It's a hot Sunday morning in Oliver, a blighted Baltimore neighborhood, and Dave Landymore is filthy. Two decades of basement dust cling to his jeans as the former Marine platoon sergeant hauls boxes of old baby things down the sidewalk to a giant dumpster.

They come from a house on Holbrook Street, known here as "Hellbrook." Once a feared hub of the city's drug trade, it has been Carolyn Lawson's home as she raised three children and cared for seven grandchildren. Now, though she struggles to walk, she is desperate to stay in her house. But it needs urgent repairs that the city won't make under a weatherization program until her basement is emptied of decades' worth of storage.

Mr. Landymore and a dozen other volunteers working at Mrs. Lawson's this morning are part of a veteran-led effort called Operation Oliver. Since October 2011, the group has been cleaning up trash and helping residents across the largely poor, African-American neighborhood. Along blocks dotted with boarded-up homes, where drug dealers run the corners at night, veterans are applying lessons they learned in Iraq and Afghanistan in an effort to restore the community's sense of pride – and their own sense of purpose.

"This group is my life," says Landymore, who joined the project in September and has built his post-Iraq world around it. "It's something that I'd been looking for."

As the United States ends long occupations in Afghanistan and Iraq, some 200,000 service members each year are making the transition back to civilian life. Coming home from war has never been easy, for soldiers or society, and today's veterans face particular challenges, from the unprecedented number who suffered brain injuries in combat to the unforgiving economy that is waiting for them. But they also have particular strengths: They are an altruistic generation that volunteered to serve, many of whose members worked overseas rebuilding broken communities.
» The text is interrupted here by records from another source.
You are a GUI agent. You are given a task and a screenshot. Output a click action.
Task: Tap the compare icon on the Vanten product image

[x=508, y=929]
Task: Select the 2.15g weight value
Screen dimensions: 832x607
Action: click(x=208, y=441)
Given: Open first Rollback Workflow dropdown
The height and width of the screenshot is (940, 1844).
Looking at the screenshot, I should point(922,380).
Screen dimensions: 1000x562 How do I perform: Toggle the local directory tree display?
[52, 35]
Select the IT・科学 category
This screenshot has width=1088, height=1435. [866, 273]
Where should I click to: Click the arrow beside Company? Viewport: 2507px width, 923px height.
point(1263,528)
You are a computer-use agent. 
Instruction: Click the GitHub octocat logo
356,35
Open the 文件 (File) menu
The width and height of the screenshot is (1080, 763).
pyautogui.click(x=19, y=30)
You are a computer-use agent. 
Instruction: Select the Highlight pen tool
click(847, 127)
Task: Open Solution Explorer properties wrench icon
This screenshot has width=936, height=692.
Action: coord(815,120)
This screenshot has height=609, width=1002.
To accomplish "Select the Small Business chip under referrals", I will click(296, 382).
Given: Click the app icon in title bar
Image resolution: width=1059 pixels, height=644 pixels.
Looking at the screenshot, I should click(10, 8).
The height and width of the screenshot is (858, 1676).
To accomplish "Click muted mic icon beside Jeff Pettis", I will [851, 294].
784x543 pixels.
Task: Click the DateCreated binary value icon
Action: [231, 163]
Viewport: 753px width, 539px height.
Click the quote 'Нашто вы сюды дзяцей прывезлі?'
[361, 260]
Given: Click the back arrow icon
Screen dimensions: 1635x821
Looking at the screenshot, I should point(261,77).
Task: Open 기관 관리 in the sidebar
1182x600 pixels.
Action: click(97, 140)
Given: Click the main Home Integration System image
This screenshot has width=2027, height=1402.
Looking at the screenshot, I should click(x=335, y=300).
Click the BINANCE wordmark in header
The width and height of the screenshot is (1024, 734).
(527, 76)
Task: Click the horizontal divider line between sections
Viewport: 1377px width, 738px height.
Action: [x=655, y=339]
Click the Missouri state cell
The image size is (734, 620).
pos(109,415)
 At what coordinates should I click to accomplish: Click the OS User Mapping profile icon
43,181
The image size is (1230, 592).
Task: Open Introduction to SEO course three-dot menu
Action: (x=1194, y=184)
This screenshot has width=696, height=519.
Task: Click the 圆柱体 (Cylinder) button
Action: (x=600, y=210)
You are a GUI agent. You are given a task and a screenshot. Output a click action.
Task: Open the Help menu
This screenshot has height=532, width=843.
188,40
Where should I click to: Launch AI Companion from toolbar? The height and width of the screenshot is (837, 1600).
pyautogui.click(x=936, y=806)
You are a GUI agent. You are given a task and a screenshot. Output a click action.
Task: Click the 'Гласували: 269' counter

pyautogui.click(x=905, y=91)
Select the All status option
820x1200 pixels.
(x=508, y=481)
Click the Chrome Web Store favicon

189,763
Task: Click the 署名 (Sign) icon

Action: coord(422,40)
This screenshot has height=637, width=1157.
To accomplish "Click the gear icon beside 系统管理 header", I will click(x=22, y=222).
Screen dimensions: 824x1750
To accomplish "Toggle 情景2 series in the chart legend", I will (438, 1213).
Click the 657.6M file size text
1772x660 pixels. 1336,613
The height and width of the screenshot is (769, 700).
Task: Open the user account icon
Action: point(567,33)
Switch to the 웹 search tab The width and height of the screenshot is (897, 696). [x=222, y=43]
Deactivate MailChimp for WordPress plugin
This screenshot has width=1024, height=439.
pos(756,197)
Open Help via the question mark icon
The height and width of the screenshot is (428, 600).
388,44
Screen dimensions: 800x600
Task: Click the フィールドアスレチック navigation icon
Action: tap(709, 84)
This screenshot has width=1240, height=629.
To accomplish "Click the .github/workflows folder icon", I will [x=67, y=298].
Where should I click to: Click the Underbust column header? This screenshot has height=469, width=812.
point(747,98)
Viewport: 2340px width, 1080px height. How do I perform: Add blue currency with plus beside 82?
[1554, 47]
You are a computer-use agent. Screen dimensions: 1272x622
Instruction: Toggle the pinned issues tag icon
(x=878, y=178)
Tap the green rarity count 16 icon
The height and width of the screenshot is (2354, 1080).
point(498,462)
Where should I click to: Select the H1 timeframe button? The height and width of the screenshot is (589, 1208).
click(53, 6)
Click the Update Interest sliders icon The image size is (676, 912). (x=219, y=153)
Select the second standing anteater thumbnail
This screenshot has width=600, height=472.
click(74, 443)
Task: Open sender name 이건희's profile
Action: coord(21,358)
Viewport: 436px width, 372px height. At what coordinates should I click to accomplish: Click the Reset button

Now, they're bringing that spirit home, and many are searching for ways to express it in their civilian lives.

For some in Baltimore, Operation Oliver is now an outlet for this sense of mission. The project's work has yielded real successes – as well as conflict in a community that is in some ways as foreign to them as those they patrolled overseas. But with time, both sides have learned and grown, and more veterans, including Landymore, have moved to the area and devoted themselves to the project. What they've forged here could become a model for other complex revitalization efforts across the country.

"Unfortunately, the tendency is to thank a veteran for their service, pat them on the butt, and say: 'Go on, now,' " says Landymore. "But we all joined for the same reason; and just because you have your discharge papers doesn't mean the reason goes away, the sense of duty.... So until it becomes a matter of policy to engage veterans in this way, we're just going to do it anyways."

* * *

Operation Oliver began last summer, when an acquaintance introduced two energetic young do-gooders: Earl Johnson, a former Army Ranger who had recently moved to Oliver, and Rich Blake, a former Marine Corps sergeant who was missing the purpose and camaraderie he'd found overseas.

Mr. Blake was discharged in 2003, after more than four years as a combat marine. Civilian life felt like a letdown, he says, and he searched for a way "to feel useful again."

Experts say that's a common complaint from returning veterans. Since the 9/11 terrorist attacks, 2.7 million American service members have become civilians again. It's a huge adjustment, not just for those with traumatic injuries or memories, but for all who face the question: How do I build a meaningful life back home?

"People feel like they need to matter to something bigger than themselves, bigger than a task and marching orders," says Meredith Kleykamp, a researcher at the University of Maryland in College Park who studies veteran unemployment. "Veterans had that [in the military], and they didn't have to go out and find it – it was given to them."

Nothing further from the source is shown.